■ Records
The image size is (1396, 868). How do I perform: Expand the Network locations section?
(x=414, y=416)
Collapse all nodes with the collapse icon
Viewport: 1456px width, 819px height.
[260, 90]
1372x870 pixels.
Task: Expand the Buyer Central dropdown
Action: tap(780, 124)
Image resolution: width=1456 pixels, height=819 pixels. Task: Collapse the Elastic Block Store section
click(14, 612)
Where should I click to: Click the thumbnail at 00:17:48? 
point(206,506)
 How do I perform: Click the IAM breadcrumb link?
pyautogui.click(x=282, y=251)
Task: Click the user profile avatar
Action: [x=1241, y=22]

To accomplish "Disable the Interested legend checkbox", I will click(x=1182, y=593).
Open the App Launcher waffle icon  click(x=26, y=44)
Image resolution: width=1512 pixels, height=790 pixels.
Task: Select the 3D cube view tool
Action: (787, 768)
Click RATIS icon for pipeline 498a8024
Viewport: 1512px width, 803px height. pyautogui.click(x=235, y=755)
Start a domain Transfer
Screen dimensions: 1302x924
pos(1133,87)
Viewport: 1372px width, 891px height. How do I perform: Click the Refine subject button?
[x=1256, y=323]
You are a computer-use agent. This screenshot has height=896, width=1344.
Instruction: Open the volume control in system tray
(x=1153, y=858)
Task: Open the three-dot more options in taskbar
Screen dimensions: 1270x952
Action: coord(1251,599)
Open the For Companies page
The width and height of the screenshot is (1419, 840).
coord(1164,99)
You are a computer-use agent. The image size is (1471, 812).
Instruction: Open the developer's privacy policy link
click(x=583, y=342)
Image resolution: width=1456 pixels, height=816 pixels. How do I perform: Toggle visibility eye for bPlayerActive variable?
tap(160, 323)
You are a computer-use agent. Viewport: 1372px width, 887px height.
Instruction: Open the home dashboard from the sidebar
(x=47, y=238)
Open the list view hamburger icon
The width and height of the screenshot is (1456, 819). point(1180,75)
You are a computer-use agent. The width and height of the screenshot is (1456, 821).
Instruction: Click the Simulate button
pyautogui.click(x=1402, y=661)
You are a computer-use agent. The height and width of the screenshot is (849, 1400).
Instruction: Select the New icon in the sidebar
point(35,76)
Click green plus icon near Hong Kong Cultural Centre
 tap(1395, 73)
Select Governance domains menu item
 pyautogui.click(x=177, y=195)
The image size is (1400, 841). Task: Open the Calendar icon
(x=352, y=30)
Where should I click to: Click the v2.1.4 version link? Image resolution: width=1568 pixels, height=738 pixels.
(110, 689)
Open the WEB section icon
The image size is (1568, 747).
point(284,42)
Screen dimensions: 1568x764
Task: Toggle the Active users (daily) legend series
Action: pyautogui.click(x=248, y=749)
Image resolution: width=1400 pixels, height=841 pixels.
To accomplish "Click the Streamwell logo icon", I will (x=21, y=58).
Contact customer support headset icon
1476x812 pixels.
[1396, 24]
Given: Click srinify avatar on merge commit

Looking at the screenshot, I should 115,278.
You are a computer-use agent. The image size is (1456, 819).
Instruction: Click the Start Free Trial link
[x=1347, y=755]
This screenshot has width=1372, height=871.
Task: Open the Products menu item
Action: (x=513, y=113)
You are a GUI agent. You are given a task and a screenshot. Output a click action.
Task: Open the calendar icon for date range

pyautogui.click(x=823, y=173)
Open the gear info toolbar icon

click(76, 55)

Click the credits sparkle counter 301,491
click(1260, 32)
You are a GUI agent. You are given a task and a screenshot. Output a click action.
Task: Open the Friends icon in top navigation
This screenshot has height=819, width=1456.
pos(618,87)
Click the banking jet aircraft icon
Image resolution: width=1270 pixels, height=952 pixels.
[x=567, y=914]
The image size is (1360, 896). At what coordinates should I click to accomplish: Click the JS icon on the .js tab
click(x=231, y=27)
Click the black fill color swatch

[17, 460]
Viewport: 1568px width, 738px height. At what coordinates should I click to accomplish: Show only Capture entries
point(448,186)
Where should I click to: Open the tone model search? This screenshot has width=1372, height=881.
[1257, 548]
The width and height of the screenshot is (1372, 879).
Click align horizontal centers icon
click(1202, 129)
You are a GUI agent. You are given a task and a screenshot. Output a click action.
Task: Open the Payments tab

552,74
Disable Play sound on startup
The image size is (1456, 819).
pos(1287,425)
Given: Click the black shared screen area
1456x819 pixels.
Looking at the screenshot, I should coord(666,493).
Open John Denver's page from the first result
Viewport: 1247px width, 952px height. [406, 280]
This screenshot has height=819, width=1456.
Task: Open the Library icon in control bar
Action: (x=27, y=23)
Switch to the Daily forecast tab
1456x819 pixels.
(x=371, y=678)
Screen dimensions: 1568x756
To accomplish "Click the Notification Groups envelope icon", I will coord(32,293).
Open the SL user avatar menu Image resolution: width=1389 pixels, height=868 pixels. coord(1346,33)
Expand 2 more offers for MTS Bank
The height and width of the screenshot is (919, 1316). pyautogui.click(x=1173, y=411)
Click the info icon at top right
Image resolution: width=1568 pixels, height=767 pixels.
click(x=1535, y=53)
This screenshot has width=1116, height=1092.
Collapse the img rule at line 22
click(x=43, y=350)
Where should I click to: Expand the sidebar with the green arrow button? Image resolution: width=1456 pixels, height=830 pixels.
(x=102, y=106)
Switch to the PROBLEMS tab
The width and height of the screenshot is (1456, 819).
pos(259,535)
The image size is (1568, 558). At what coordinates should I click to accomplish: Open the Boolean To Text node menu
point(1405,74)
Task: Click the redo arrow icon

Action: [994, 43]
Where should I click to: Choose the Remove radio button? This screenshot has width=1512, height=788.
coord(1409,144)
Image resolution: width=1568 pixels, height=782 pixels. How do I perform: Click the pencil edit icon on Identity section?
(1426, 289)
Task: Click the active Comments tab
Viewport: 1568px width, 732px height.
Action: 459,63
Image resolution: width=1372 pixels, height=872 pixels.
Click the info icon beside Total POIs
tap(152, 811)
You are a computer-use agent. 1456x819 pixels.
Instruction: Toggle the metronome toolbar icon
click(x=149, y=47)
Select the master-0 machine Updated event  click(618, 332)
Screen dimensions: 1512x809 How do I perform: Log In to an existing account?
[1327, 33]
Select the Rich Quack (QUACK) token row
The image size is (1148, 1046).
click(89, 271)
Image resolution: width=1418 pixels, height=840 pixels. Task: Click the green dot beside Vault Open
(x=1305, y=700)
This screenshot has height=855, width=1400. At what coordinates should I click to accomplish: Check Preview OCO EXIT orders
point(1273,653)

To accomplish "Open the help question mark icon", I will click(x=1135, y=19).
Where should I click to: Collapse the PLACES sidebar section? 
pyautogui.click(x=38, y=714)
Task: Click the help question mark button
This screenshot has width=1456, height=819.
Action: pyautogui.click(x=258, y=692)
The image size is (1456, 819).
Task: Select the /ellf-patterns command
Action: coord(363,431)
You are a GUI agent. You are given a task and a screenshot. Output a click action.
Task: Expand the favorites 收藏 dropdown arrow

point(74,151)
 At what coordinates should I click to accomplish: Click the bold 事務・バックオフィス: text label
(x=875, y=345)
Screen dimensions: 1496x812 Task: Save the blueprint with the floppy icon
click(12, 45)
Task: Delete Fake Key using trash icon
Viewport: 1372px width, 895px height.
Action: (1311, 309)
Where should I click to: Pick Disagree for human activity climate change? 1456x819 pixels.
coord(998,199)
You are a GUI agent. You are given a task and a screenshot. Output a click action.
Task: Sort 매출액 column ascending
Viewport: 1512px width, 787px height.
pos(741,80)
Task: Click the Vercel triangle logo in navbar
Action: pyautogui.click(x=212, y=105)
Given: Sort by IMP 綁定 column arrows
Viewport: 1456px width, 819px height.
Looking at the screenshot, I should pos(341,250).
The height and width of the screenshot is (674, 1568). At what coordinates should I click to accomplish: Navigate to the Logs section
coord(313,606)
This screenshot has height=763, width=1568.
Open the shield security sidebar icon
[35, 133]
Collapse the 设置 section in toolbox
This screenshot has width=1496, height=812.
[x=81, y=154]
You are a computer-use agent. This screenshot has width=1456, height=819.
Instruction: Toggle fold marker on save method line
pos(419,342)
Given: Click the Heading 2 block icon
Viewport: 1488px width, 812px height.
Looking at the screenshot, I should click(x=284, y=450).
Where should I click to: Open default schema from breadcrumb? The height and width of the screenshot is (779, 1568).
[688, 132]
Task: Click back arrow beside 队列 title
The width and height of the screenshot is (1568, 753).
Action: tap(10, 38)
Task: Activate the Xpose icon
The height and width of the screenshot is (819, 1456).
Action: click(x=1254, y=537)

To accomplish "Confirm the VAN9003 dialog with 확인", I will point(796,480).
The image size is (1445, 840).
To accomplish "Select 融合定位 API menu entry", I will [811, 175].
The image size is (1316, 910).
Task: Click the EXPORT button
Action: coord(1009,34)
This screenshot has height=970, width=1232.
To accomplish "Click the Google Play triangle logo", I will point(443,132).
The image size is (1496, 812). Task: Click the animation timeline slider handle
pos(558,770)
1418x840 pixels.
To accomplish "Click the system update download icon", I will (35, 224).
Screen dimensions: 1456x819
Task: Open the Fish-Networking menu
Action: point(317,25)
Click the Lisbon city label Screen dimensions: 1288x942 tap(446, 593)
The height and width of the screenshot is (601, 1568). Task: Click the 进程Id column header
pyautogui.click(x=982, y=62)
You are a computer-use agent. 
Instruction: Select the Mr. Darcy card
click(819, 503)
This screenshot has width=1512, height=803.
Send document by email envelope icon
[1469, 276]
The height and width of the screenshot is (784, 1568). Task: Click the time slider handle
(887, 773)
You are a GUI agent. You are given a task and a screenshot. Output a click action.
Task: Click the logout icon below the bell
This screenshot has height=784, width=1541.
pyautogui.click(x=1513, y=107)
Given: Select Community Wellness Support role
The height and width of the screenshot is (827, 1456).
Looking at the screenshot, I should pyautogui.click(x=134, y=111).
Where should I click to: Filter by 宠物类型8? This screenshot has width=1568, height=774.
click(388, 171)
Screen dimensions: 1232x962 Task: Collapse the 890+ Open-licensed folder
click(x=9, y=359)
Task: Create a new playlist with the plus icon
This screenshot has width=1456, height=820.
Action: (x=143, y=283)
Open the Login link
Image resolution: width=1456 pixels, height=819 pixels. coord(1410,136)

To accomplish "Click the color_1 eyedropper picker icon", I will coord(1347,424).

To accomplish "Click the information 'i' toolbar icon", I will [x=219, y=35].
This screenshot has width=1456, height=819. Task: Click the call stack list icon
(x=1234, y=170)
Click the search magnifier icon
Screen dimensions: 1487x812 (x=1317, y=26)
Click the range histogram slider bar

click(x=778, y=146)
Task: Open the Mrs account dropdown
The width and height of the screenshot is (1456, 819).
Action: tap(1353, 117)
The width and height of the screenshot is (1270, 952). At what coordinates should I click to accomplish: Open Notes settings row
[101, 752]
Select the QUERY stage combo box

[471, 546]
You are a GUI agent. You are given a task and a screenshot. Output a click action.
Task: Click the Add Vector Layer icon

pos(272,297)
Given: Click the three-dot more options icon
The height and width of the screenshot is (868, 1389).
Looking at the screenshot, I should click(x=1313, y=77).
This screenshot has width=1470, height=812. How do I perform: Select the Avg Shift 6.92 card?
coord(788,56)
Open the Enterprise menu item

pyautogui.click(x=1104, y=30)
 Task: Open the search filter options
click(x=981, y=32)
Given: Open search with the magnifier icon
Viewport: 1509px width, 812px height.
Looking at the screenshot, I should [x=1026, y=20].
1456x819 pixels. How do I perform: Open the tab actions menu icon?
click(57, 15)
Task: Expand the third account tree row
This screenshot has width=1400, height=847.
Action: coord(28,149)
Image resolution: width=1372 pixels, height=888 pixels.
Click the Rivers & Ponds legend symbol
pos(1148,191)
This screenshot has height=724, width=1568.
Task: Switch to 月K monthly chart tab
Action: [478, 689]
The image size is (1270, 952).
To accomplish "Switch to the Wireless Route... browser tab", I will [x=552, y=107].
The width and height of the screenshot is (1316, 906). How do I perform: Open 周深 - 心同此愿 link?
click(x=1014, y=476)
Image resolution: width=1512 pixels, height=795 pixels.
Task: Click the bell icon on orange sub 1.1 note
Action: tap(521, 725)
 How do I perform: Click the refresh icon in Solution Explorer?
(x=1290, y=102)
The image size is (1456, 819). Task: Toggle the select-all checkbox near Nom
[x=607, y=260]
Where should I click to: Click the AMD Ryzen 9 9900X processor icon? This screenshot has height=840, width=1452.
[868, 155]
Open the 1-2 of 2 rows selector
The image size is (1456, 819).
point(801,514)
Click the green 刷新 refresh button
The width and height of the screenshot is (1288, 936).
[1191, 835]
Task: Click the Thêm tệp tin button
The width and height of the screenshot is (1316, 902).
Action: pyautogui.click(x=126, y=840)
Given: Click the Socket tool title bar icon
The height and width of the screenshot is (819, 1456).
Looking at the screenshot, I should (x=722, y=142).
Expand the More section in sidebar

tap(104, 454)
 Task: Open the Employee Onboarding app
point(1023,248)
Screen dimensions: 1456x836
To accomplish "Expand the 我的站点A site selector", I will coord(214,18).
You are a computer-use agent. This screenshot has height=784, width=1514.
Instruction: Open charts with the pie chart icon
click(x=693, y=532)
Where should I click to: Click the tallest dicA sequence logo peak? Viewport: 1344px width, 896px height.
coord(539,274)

■ Requirement
Looking at the records above, say how many of their lines include the word "three", with no other words.

■ Answer area
2